Today’s Solutions: November 17, 2025

BY THE OPTIMIST DAILY EDITORIAL TEAM

In a quiet lab in the Netherlands, Professor Han Wösten holds up what looks like a spongy brick. It may not seem like much at first glance, but this block, made from the rooting networks of fungi, could be a window into the future of sustainable construction.

“Ten years from now, we should have the first fungal buildings,” says Wösten, a molecular biologist at Utrecht University.

These aren’t the moldy walls you’re used to. They’re a new class of materials that are alive, made from mycelium, the underground root-like structure of fungi that acts as nature’s communications network.
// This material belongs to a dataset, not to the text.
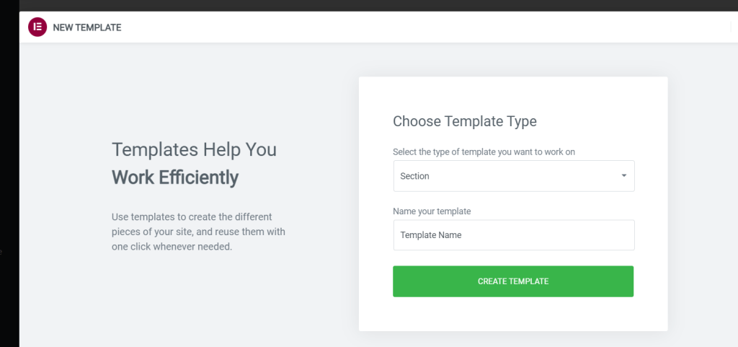Image resolution: width=738 pixels, height=347 pixels.
Task: Click the 'Template Name' placeholder text
Action: 431,235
And if Wösten and his team have their way, these materials could eventually form the very walls around us.

A new kind of living material

Wösten is part of Fungateria, an EU-funded research initiative bringing together scientists from Belgium, Denmark, Greece, the Netherlands, Norway, and the UK. Their ambitious goal is to create engineered living materials (ELMs) that don’t just exist in the built environment but actively participate in it.

By combining fungal mycelia with bacteria, the researchers are developing materials that can grow, heal themselves, and even sense changes in their environment. Picture insulation that repairs its own cracks, or a wall that absorbs carbon dioxide and cleans the air around it.

“Already we can make leather-like materials or insulation panels from these extended fungal networks,” Wösten explains. “Now we want to go to the next stage and grow buildings, but in a controlled way.”

From waste to wonder: the science behind fungal buildings

The process starts with agricultural waste, which feeds the fungal hyphae, which are thread-like filaments that form the basis of the material. The resulting composite is strong, lightweight, insulating, and, crucially, biodegradable.

The construction sector is responsible for over one-third of the EU’s total waste. On top of that, material extraction and manufacturing contribute five to twelve percent of total national emissions across member states. Fungal buildings could dramatically cut those numbers by reducing carbon output and upcycling existing waste.

Smarter architecture, inspired by nature

Not everyone is comfortable with the idea of buildings made from living organisms. For Professor Phil Ayres, a biohybrid architecture expert at the Royal Danish Academy, this discomfort should flatline in a matter of time.

“We’ve eaten foods with living organisms for hundreds of years,” Ayres notes. “We have only been looking at the potential applications of these organisms in the building sector for the last 20 years.”

Ayres wants to shift architecture away from seeing materials as static and controllable. “All constructions change over time in quite dramatic ways,” he says. “If we began to think about buildings more like organisms in a continuous state, we might create architecture that is more ecologically connected.”

Growth, control, and safety

To prevent the materials from going rogue, controlling fungal growth is essential. The species most often used, Schizophyllum commune (the splitgill mushroom), thrives on dead wood. To keep it from eventually consuming its own supports, researchers have introduced two methods of control: manipulating growth through light and temperature, and using specially engineered bacteria from the University of Ghent.

These bacteria feed the fungus essential nutrients, and when they are removed or destroyed, the growth stops. Some bacteria are even programmed to release antifungal compounds as an extra safeguard.

Buildings that adapt to the future

So far, these fungal materials have shown impressive resilience, withstanding drought and high temperatures. Considering the undeniable fact that the world is facing more extreme weather, this is a great sign.

“In the future, I can imagine that we will grow complete buildings where the wood will be the supporting structure and the fungus grows along and between the wood frames,” says Wösten.

As cities look for greener, smarter, and more adaptive ways to build, fungal architecture may offer something radical: materials that are not just inspired by nature, but of it. The future of construction could very well be alive.